After the conclusion of the war with XERXES, it appears that the Lacedæmonians required that a number of the cities should be turned out of the Confederacy for the unfaithful part they had acted. The Athenians, finding that the Lacedæmonians would lose fewer partisans by such a measure than themselves, and would become masters of the public deliberations, vigorously opposed and defeated the attempt. This piece of history proves at once the inefficiency of the union, the ambition and jealousy of its most powerful members, and the dependent and degraded condition of the rest. The smaller members, though entitled by the theory of their system to revolve in equal pride and majesty around the common centre, had become, in fact, satellites of the orbs of primary magnitude.
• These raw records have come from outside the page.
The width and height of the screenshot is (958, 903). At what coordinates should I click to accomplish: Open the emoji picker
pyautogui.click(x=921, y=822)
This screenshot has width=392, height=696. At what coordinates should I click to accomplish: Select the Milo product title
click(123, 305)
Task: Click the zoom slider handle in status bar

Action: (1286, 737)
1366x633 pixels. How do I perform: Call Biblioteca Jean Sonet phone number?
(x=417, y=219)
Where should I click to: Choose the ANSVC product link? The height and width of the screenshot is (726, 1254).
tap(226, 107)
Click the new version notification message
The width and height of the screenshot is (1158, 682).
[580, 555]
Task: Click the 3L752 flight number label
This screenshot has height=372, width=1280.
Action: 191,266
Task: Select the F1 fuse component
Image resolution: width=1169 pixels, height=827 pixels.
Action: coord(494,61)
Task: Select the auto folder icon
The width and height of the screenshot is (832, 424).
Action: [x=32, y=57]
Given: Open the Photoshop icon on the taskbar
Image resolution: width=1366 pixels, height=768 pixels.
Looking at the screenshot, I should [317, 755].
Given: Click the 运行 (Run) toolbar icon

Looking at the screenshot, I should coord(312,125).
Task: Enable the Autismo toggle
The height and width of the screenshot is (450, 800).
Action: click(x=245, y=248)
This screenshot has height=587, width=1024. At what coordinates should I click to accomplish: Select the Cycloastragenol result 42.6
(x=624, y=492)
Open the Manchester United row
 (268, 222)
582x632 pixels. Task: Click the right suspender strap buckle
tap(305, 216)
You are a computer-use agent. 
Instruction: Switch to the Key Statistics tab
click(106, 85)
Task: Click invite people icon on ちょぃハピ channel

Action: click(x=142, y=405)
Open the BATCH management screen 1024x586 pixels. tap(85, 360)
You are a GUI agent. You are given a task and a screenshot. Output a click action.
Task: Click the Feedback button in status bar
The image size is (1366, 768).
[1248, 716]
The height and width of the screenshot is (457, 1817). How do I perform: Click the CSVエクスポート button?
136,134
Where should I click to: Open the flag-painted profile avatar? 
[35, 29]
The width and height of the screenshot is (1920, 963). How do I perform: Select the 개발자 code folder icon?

Had the Greeks, says the Abbé MILOT, been as wise as they were courageous, they would have been admonished by experience of the necessity of a closer Union, and would have availed themselves of the peace which followed their success against the Persian arms, to establish such a reformation. Instead of this obvious policy, Athens and Sparta, inflated with the victories and the glory they had acquired, became first rivals and then enemies; and did each other infinitely more mischief than they had suffered from XERXES. Their mutual jealousies, fears, hatreds, and injuries ended in the celebrated Peloponnesian war; which itself ended in the ruin and slavery of the Athenians who had begun it.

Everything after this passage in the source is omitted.